• **WORK REQUEST**
In the text below on Asanko and Newmont gold mining, decide whether each statement agrees with it. Answer yes or no for each, and quote the words of the text that decide it. 1. Commercial production at Asanko's project was declared effective April 1, 2016. 2. Newmont's two mines in Ghana produced more gold last year than in 2014. 3. Newmont bought the Cripple Creek & Victor gold mine from Barrick Gold Corporation.

• **TEXT SHOWN**
======

Its Project has an estimated Measured & Indicated resource of 7.9 million gold ounces and Proven & Probable reserves of 5.2 million ounces. Asanko expects to produce 190,000 ounces of gold per year in Phase 1 at All-In-Sustaining Costs of US$781 per ounce over the next 12 years. Commercial production was declared effective April 1, 2016, which the company said was a quarter ahead of schedule.
Asanko anticipates further upside to come from its Phase 2 expansion, which in combination with Phase 1 is expected to produce an average of 411,000 ounces of gold annually, at All-In-Sustaining Costs of US$798 per ounce, over a 12.5 year mine life starting in 2018. Asanko Gold still had about US$72 million in cash as of March 31, 2016.
Newmont Mining, meanwhile, could be near an agreement to sell controlling interest in its Indonesian operations for US$2 billion, if recent media reports are correct. This would give the company plenty of cash to make the Asanko deal happen, with the likely purchase price being just over US$1 billion.
Newmont currently has two operating mines in Ghana (Ahafo and Akyem), which saw combined production fall from 914,000 ounces in 2014 to 805,000 last year, with a decline to 760,000 ounces expected in 2016, at All-In-Sustaining Costs of US$850 per ounce. To that end, the company hired former Harmony Gold Mining Company COO Alwyn Pretorius to lead its Africa operations, effective March 28, 2016.
Acquiring a project near its existing operations would seem to fit Newmont’s acquisition pattern during the past year, as it purchased the Cripple Creek & Victor gold mine in Colorado from AngloGold Ashanti Ltd. for US$820 million in 2015, which is relatively close to its substantial Nevada gold production.
In 2002, Newmont Mining was the biggest gold producer in the world but has since lost its crown to Barrick Gold Corporation (TSE:ABX)(NYSE:ABX). So, come on Newmont you know you want it! It’s time to go big or go home.

======

• **DATA SHOWN**
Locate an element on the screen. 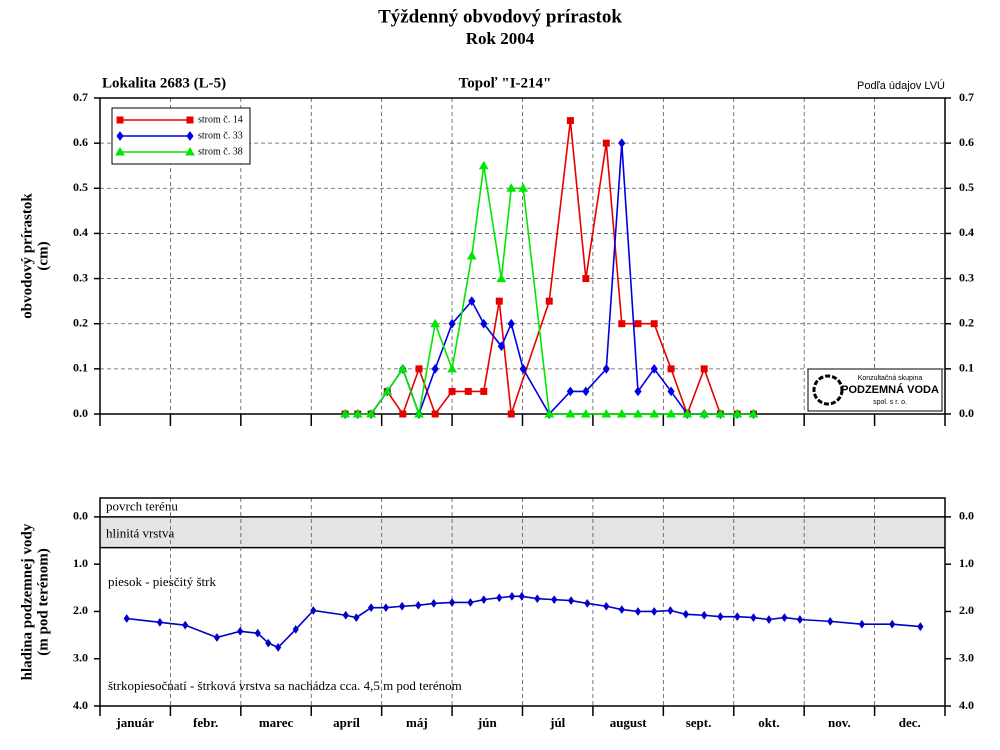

======

• **ANSWER BOX**
1. Yes: "Commercial production was declared effective April 1, 2016"
2. No: "combined production fall from 914,000 ounces in 2014 to 805,000 last year"
3. No: "it purchased the Cripple Creek & Victor gold mine in Colorado from AngloGold Ashanti Ltd."